Figure 3. Endogenous pUG RNAs exist and localize to germline Mutator foci.

a, Tc1 pUG PCR (Fig. 1a) on total RNA from two replicates of indicated genotypes (rescue/reversion as in Fig. 1b). WT vs. rde-3(ne3370) and WT vs. rde-3(ne298) is representative of >5 and 2 biologically independent experiments, respectively. b, 18 and 22 rde-3(−); unc-22::tc1 animals were injected with Tc1 pUG RNA + co-injection marker or co-injection marker alone, respectively. Each data point (n) represents # of mobile progeny (indicating Tc1 mobilized from unc-22) laid by 25 randomly pooled co-injection marker–expressing progeny derived from injected animals (see Methods). n=9 for co-injection marker only, 6 for Tc1 pUG RNA + co-injection marker, 6 for noninjected rde-3(+); unc-22::tc1. Error bars: s.d. of the mean. c-d, Fluorescence micrographs of adult pachytene stage germ cell nuclei. DNA stained with 4’,6-diamidino-2-phenylindole (DAPI, blue). Data is representative of 3 biologically independent experiments. c, RNA FISH to detect pUG RNAs on germlines dissected from WT or rde-3(−) animals using (AC)₉ DNA oligo conjugated to Alexa 647 (magenta). Positive control: RNA FISH to detect ama-1 mRNA (green). d, pUG RNA FISH (magenta) combined with immunofluorescence to detect GFP::degron::RDE-3 (green). e, Tc1 pUG PCR on total RNA isolated from replicates of glp-1(q224/ts) animals grown at 15°C (germ cells present) or 25°C (<99% of germ cells).
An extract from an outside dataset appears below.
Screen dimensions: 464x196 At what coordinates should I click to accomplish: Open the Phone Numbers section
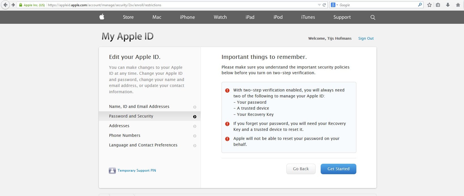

Data is representative of 2 biologically independent experiments. f, Control, rde-8(tm2252) or mut-16(pk710) animals (all rde-1(ne219); oma-1(zu405ts) background) were injected with oma-1 pUG RNAs (n=9, 12 and 8, respectively) and % embryos hatched scored at 20°C. n=3 for all no injection. Error bars: s.d. of the mean.